Saramago: um espanhol que pensa que é português, um português que julga que é espanhol, ou apenas um português casado com uma espanhola?
EDITORIAL POR SEBASTIÃO B. PESSOA/NC – Caros leitores, começo este editorial com uma certa tristeza, pois o nosso estimado laureado com o Nobel da Literatura encontra-se internado num hospital das Canárias. A tristeza não é total porque não tenho bem a certeza se ele não será um agente secreto ao serviço dos reis de Castela. Sim, caros leitores, não se deixem ludibriar pelo facto de ele escrever em português e pontuar mal. Isso, só por si, não lhe dá um atestado de “portugabilidade”. Desconfiei da sua nacionalidade quando ele se mostrou a favor de uma Ibéria unida, pois sabemos o resultado que isso deu quando a última pessoa pensou nisso: a chegada da nossa idade do ouro atrasou-se quase tanto quanto a Microsoft está a fazer esperar pelo substituto do Windows Vista. A ideia de uma Ibéria unida também se pode justificar por demência e isso explicaria a confusão do próprio Saramago que já não sabe ao certo se é um espanhol que pensa que é português, um português que julga que é espanhol, ou apenas um português casado com uma espanhola. Por outro lado, agora que a idade do ouro e do conhecimento bate à nossa porta, como poderia ele ter ganho um prémio Nobel se não fosse português, ou mesmo um português disfarçado de outra coisa qualquer, ou vice-versa? Ora senão vejamos: o nosso prémio Nobel da Literatura foi atribuído a um espanhol, o da Paz a dois timorenses e o da Medicina a um português sem desculpa, mas neste caso já se pensa retirar o seu prémio. O que também vem provar aquilo que respondo quando oiço dizer que o nosso país é pequeno: não há países pequenos e sim pessoas pequenas. Por isso, desde que as grandes marcas se instalaram em Portugal, qualquer verdadeiro português precisa de fazer bainhas de meio metro quando compra umas calças.
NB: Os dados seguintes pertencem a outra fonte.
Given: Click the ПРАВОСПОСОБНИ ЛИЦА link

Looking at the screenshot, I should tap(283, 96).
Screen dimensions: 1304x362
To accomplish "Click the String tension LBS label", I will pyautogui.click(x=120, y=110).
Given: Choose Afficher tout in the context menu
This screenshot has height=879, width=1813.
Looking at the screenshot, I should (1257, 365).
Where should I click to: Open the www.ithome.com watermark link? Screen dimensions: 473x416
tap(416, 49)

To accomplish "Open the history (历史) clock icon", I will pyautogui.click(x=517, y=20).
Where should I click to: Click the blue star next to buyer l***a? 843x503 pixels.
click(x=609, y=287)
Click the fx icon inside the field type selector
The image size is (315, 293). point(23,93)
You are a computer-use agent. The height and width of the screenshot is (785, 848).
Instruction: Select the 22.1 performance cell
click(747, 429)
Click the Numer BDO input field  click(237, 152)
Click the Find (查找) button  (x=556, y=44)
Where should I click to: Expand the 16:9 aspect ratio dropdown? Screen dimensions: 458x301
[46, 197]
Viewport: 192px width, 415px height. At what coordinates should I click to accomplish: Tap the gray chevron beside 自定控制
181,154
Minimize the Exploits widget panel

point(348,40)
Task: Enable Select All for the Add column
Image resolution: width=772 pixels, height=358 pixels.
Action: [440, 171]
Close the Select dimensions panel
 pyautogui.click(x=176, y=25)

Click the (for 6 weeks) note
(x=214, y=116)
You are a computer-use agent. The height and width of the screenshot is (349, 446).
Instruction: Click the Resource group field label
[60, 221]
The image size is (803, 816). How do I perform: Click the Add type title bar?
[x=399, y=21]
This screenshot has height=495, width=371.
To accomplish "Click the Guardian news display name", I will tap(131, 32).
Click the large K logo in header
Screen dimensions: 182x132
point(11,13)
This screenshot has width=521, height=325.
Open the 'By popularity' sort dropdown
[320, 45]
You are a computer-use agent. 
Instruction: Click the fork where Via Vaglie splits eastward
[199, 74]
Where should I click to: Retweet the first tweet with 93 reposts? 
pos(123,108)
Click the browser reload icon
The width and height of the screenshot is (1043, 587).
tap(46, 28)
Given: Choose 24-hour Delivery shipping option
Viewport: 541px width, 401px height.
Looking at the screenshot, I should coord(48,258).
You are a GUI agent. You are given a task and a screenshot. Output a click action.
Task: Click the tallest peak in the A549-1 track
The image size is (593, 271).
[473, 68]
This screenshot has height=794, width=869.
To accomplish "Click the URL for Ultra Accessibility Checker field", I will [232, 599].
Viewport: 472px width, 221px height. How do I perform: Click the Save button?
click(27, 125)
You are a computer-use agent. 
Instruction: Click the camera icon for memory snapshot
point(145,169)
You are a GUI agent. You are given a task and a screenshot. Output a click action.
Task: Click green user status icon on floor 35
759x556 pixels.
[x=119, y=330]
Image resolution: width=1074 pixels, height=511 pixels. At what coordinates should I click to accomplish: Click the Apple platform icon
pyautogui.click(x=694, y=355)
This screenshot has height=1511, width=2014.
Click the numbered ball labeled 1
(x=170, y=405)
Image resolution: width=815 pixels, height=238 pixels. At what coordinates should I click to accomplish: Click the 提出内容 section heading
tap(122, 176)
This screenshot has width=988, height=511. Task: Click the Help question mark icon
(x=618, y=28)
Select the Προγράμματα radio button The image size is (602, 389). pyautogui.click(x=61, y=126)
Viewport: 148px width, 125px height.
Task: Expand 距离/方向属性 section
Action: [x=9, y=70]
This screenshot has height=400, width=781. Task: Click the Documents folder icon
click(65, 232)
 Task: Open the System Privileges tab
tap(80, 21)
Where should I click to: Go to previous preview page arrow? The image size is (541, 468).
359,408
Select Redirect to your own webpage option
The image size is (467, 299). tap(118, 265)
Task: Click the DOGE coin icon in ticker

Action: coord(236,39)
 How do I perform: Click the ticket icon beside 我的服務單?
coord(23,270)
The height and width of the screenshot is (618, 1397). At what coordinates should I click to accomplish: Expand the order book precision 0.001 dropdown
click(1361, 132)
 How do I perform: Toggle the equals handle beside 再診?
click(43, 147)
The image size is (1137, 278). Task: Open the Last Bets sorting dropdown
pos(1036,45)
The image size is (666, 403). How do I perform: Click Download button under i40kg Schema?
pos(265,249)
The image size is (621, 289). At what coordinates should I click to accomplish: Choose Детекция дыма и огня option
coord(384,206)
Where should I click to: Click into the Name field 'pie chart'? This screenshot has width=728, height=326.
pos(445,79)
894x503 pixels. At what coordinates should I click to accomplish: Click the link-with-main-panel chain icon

Mais Provas do nosso destino:
E que alvoroço é este acerca desta série de sismos em Itália que mais parecem os episódios do Dallas? O nosso, em 1755, foi uma grande produção ao nível de Hollywood! Mais um pouco e até se abriam os túneis do metro do Terreiro do Paço logo nessa altura, evitando os efeitos catastróficos que se verificaram depois.